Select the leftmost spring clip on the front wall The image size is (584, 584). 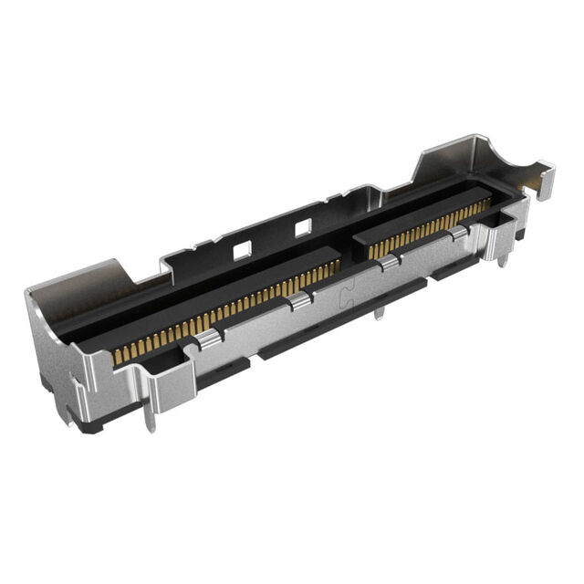tap(208, 340)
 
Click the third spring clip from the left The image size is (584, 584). tap(390, 264)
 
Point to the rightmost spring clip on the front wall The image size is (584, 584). tap(459, 235)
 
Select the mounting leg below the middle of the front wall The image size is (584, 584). tap(379, 313)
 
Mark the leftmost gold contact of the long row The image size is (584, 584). tap(116, 359)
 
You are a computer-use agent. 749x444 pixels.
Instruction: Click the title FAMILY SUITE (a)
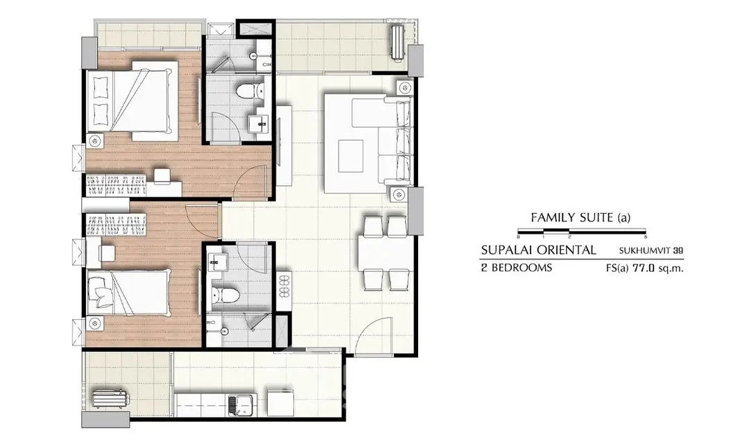point(580,218)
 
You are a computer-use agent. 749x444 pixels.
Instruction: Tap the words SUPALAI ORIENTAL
point(538,250)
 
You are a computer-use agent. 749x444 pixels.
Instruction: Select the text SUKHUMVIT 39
point(651,250)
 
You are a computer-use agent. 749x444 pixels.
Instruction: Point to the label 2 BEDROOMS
point(517,268)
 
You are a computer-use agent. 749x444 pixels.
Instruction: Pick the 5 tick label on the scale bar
point(646,237)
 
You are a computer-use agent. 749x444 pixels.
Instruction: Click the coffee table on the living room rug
point(351,155)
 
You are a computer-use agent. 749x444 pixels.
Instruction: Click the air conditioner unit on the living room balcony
point(397,43)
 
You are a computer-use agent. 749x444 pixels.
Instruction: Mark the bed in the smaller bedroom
point(128,293)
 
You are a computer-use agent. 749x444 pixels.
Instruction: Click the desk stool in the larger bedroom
point(161,176)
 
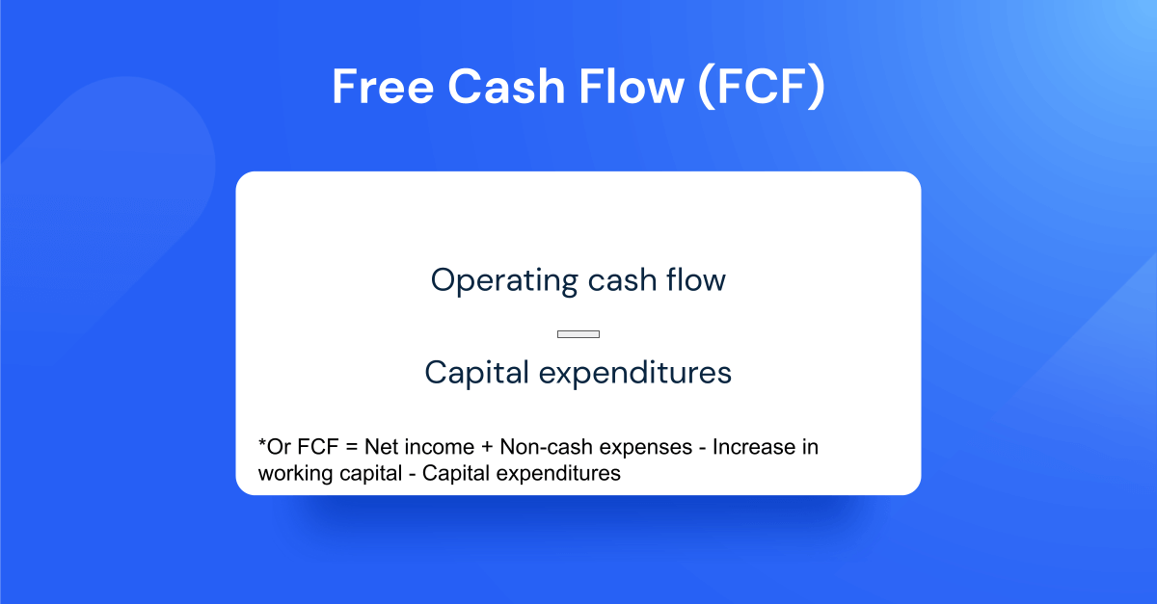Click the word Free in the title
pos(381,88)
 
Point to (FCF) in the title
pos(761,88)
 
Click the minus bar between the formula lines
pos(578,334)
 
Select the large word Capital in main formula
pos(476,373)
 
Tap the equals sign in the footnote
pos(344,448)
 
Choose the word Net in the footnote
pos(372,448)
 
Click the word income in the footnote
pos(429,448)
------------------------------------
Exercise
Please rewrite the part of the items that opens with the line containing "Click the word Free in the title" and closes with the line containing "pos(372,448)", swapping "footnote" for "caption" and leaving everything else unchanged. Leave the pictures out of your answer.

Task output
Click the word Free in the title
pos(381,88)
 
Point to (FCF) in the title
pos(761,88)
 
Click the minus bar between the formula lines
pos(578,334)
 
Select the large word Capital in main formula
pos(476,373)
 
Tap the equals sign in the caption
pos(344,448)
 
Choose the word Net in the caption
pos(372,448)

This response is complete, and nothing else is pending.